Before Nate could enter his office building, he had to run the gauntlet of sun worshippers basking in the glow of a warm summer morning.
“Hello, sir,” said Pardeep. She and Olaf were sitting on a bench near the fountain, typing on their laptops.
“How are you today?” replied Nate.
“Do you have a second?” asked Pardeep.
“Me and Olaf were talking. In the winter we have snow days, right? Why don’t we have sun days in the summer?”
“We do. They’re called summer vacation,” joked Nate.
“That’s not the same thing. I’m talking about a day like today when it’s way too nice to work,” explained Pardeep.
“That would be most of the summer. Right Olaf?” said Nate. He nodded at Olaf.
“There’s always a lame excuse not to work,” said Olaf. “What we want is a legitimate excuse.”
“You know,” said Nate smugly, “This isn’t the sort of thing you should talk about with your boss.”
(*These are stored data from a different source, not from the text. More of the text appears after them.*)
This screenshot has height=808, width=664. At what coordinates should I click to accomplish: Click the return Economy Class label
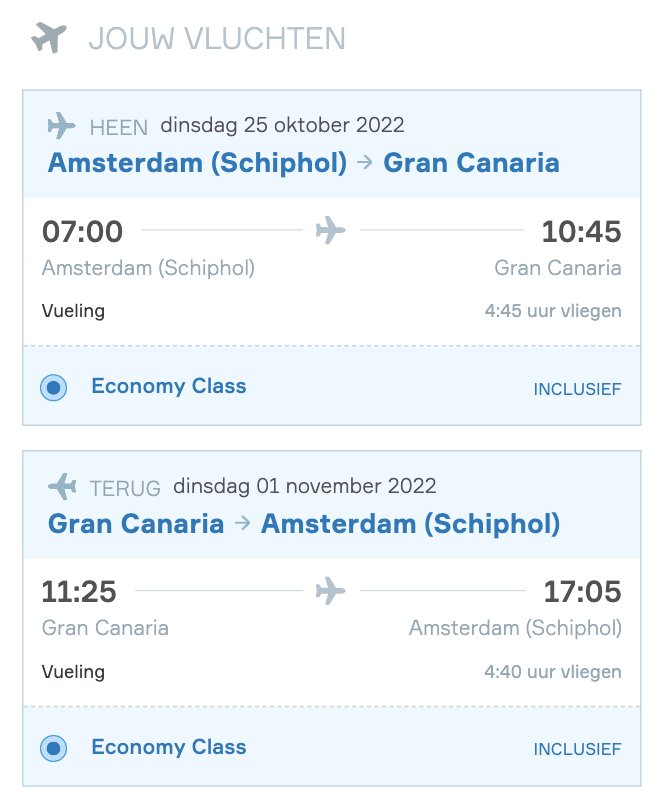[169, 747]
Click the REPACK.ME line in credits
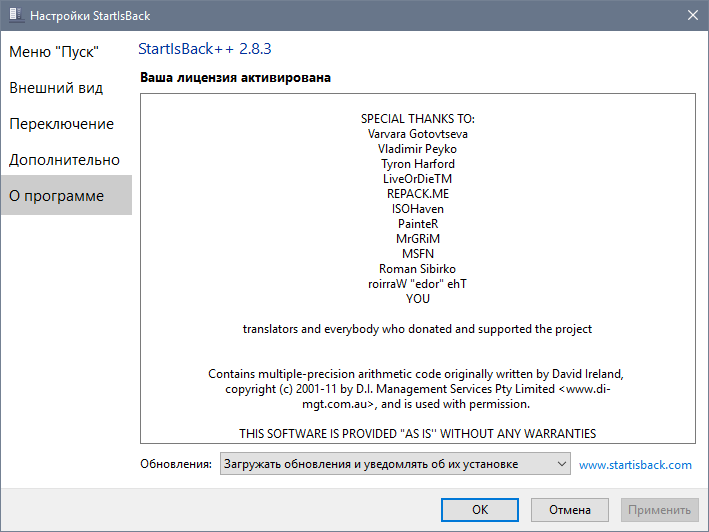Screen dimensions: 709x532 click(417, 194)
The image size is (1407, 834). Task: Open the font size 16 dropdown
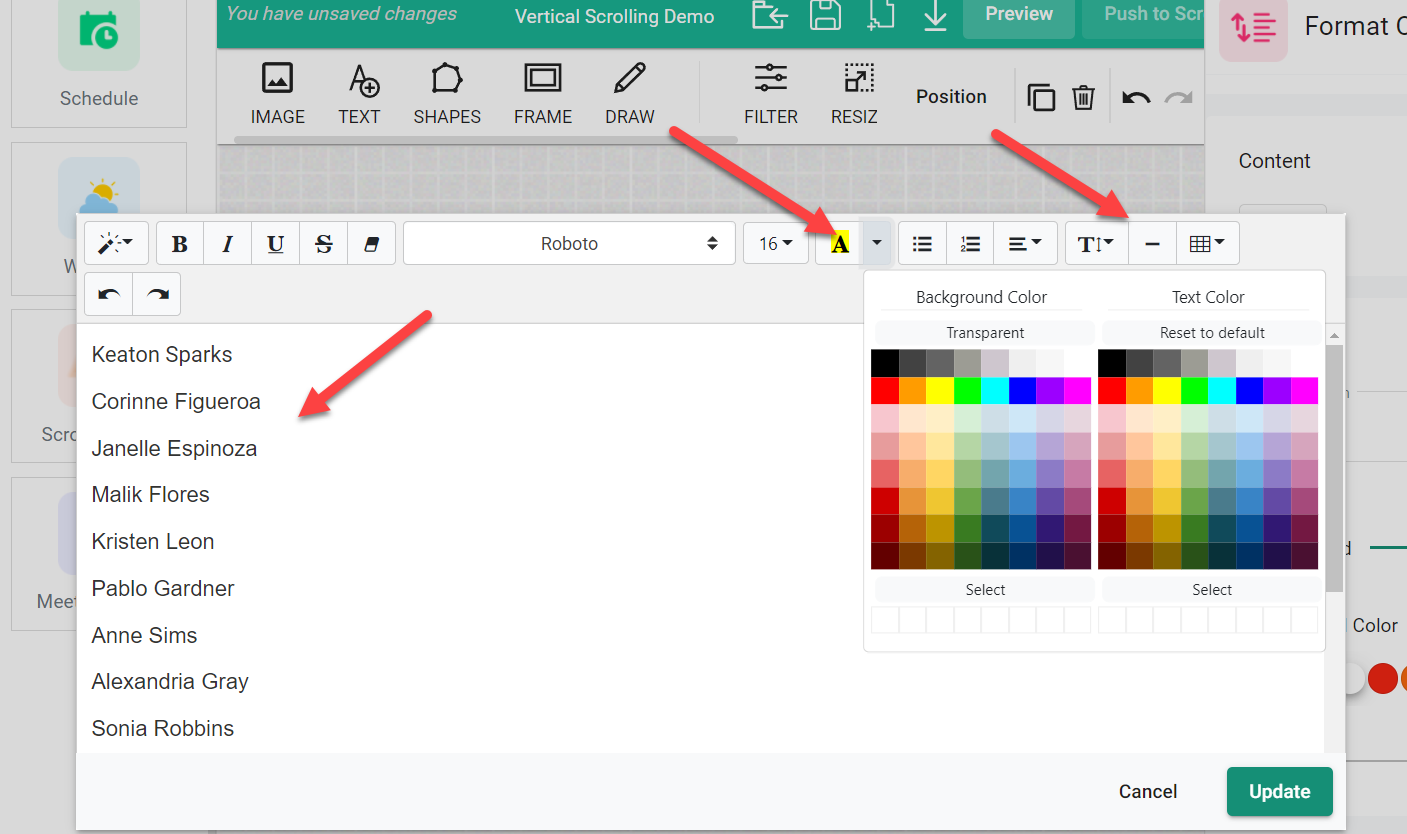pos(775,244)
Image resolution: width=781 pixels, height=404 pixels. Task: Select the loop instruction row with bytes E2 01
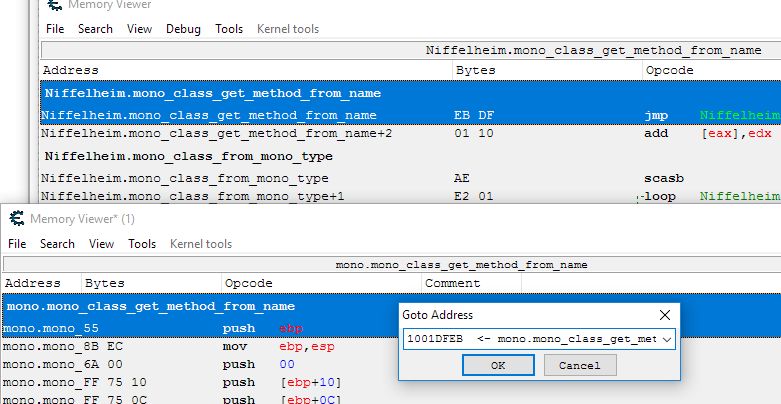point(300,196)
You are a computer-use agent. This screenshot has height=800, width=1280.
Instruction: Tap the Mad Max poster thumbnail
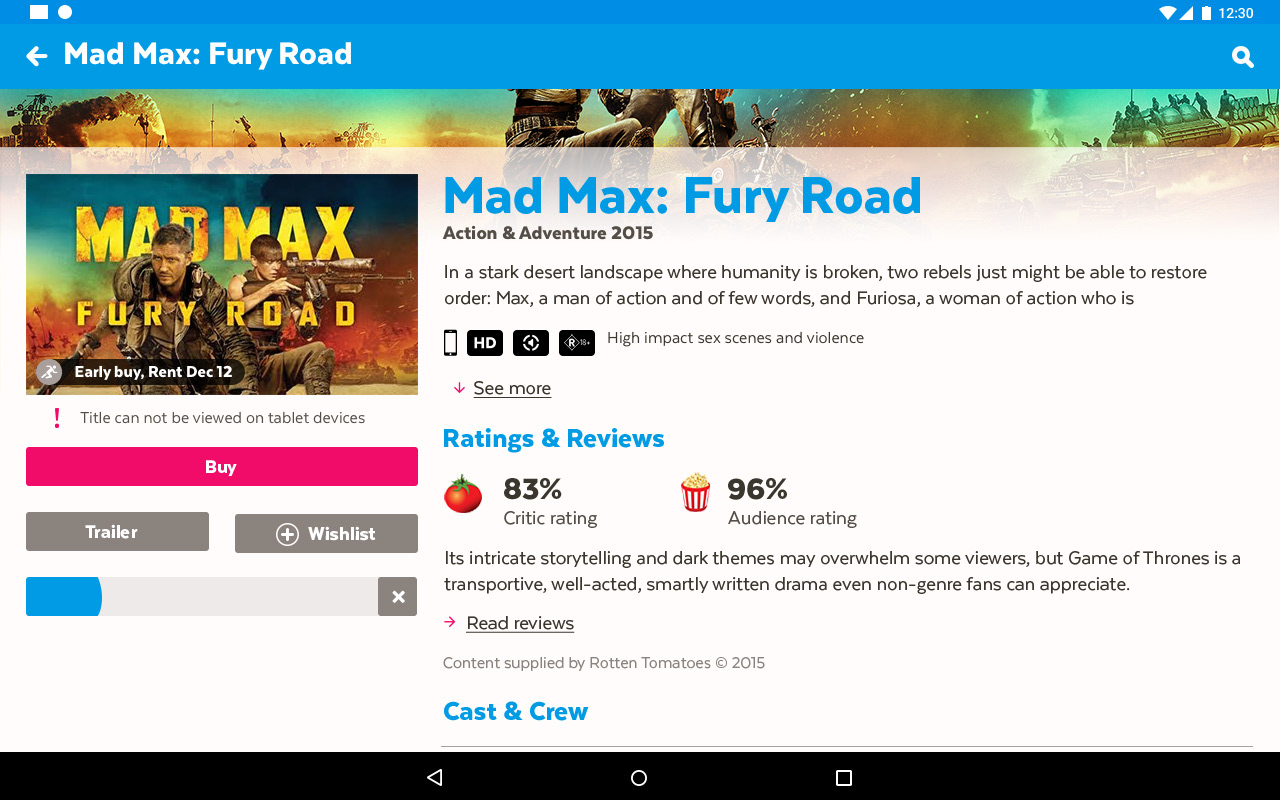(222, 284)

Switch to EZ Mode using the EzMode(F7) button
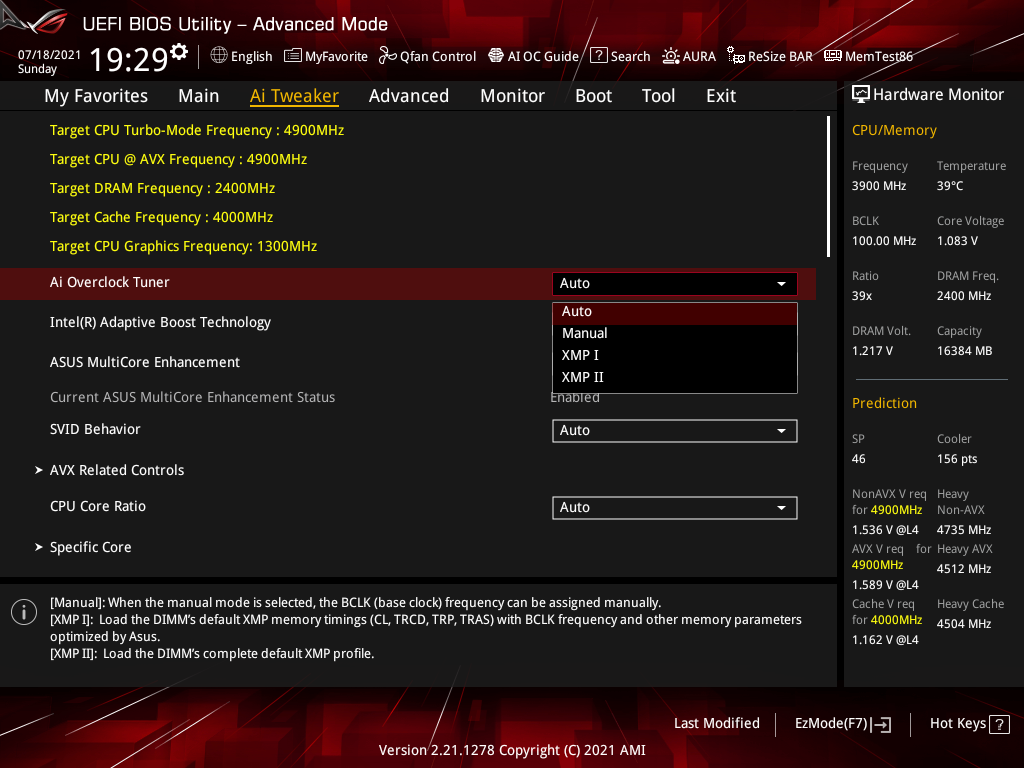[x=842, y=723]
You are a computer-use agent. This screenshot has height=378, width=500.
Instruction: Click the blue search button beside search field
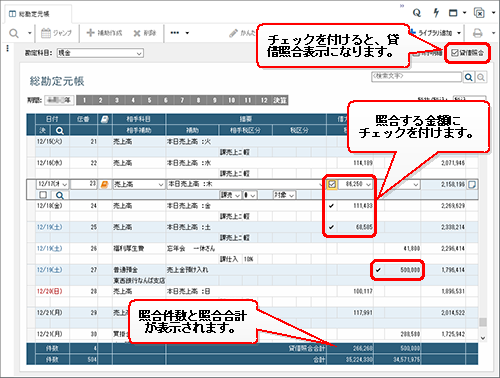click(x=469, y=77)
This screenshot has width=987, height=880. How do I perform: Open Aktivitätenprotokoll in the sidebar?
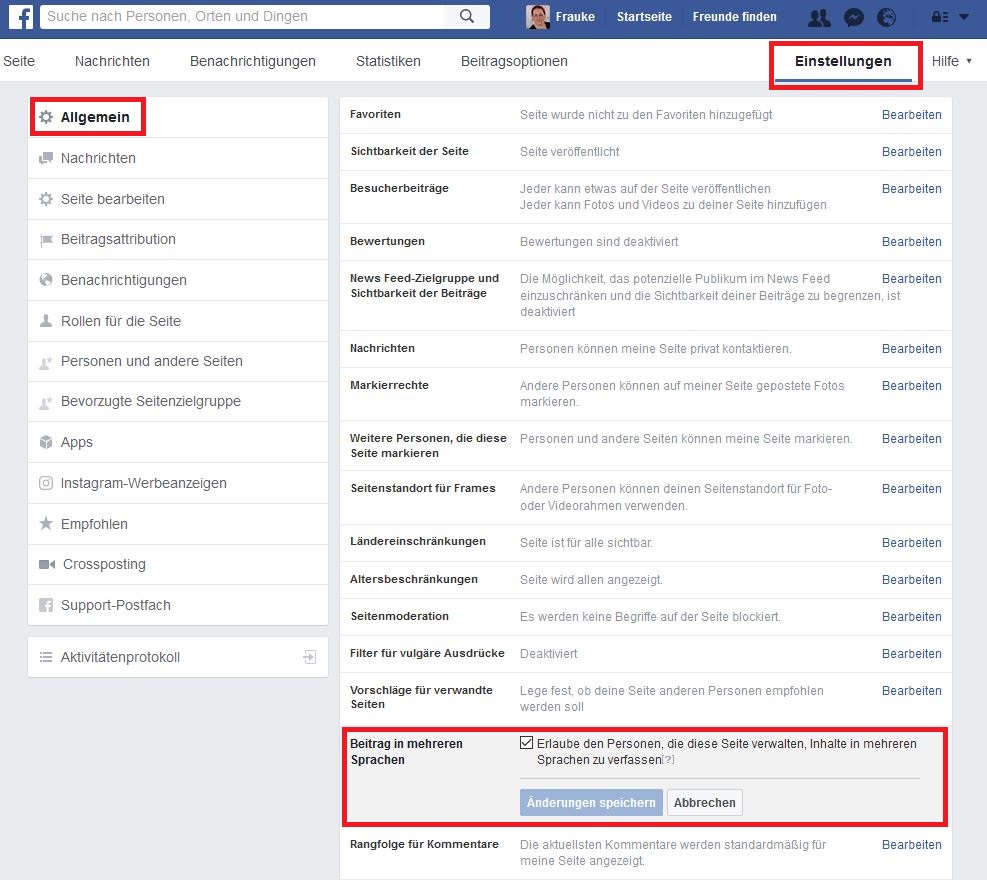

“We disagree,” said Pardeep.
“You’re the ideal person to talk to. You’re the only one who can make a decision on the subject,” added Olaf.
“It would be a waste of time if all we did was talk to each other about it,” said Pardeep.
“Always work your way up to the decision maker. That’s a secret of effective salesmanship,” said Olaf.
Nate folded his arms. “So is give and take. Let’s say I hypothetically grant you a sun day. What do I get in return?”
“High morale of your staff,” said Pardeep.
“Staff morale is already high,” countered Nate.
“Political capital. We’ll owe you one,” said Olaf.
“Now you’re talking. But what about lost revenue from absentee staff?”
“We always have our phones. We’re never out of reach,” said Pardeep.
“And don’t forget the extra time we spend in the off hours maintaining the network, repairing the systems,” said Olaf.
“You’ve never complained about our compensation for those times before,” said Nate.
“We’re not complaining about them. It’s because we’ve proven ourselves flexible, we’re hoping you’ll be flexible with us,” said Pardeep.
Nate thought for a second. “I’ll give your a sun day, but only if you answer one question.”
Pardeep smiled. “Okay.”
“Why are my IT people better negotiators than my sales staff?”